As shown in fig. 4, the first force application mechanism 14 includes a first positioning plate 140 and a first screw 142. Wherein the first positioning plate 140 is fixed to the base 10, for example, by a threaded connector (e.g., a screw) passing through itself and coupled to the base 10. The first positioning plate 140 is located between the two half bodies 120, and the number of the first positioning plates 140 is optionally one or two. Other possible numbers are also contemplated. When there is one first positioning plate 140, the first positioning plate 140 is disposed on the base 10 in a manner perpendicular to the second guide groove 100 or parallel to the main plane (the side with the largest area, which may also be referred to as the inner side) of the half body 120, that is, the first positioning plate 140 is centrally positioned on the base 10. In order to space the two body halves 120a distance suitable for receiving the sample 2, a first screw 142 having a suitable length may be selected and screwed a distance to form such a space. When the first positioning plates 140 are two, the two first positioning plates 140 are spaced apart by a certain distance and are disposed on the base 10 equidistantly with respect to the respective half bodies 120.
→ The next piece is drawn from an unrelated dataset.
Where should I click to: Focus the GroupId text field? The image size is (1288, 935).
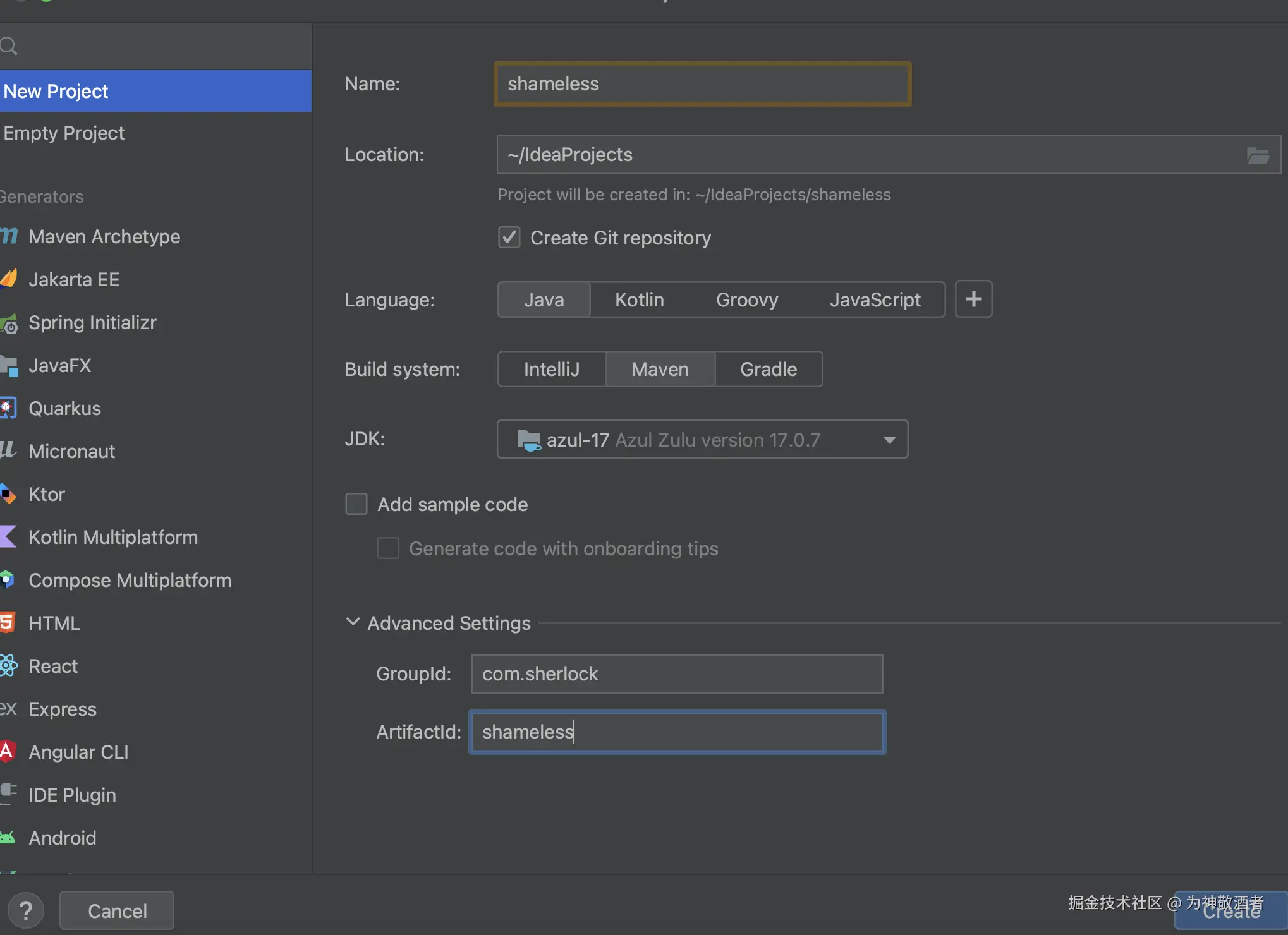click(x=676, y=674)
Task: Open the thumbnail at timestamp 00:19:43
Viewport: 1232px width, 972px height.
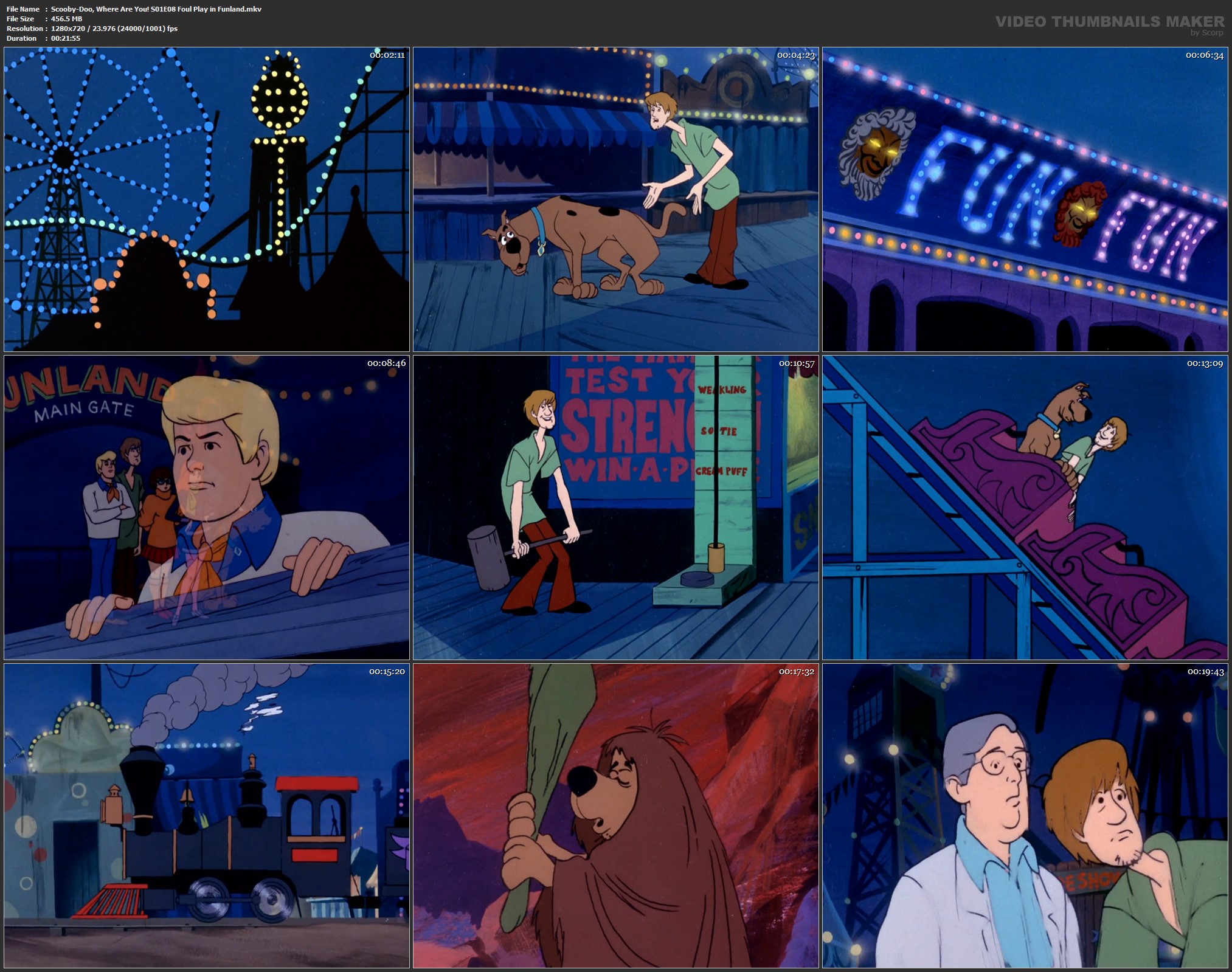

Referring again to FIG. 4, each half body 120 of the stand 12 is provided with at least one first threaded rod 142. Alternatively, a scale may be provided on each first screw 142 to facilitate precise adjustment of the moving distance of the stage. In particular, in the embodiment shown in the figures, each half-body 120 is equipped with only one first screw 142. It will be appreciated, of course, that other numbers of first screws 142 may be selected as desired. The first screw 142 is preferably disposed parallel to the second guide slot 100 of the base 10 and substantially corresponding to the center of the first positioning plate 140, so that the pedestal 12 is forced along the direction parallel to the second guide slot 100 of the base 10, and the condition that the pedestal 12 is deflected in the direction of the force and gets stuck in the second guide slot 100 of the base 10 is avoided.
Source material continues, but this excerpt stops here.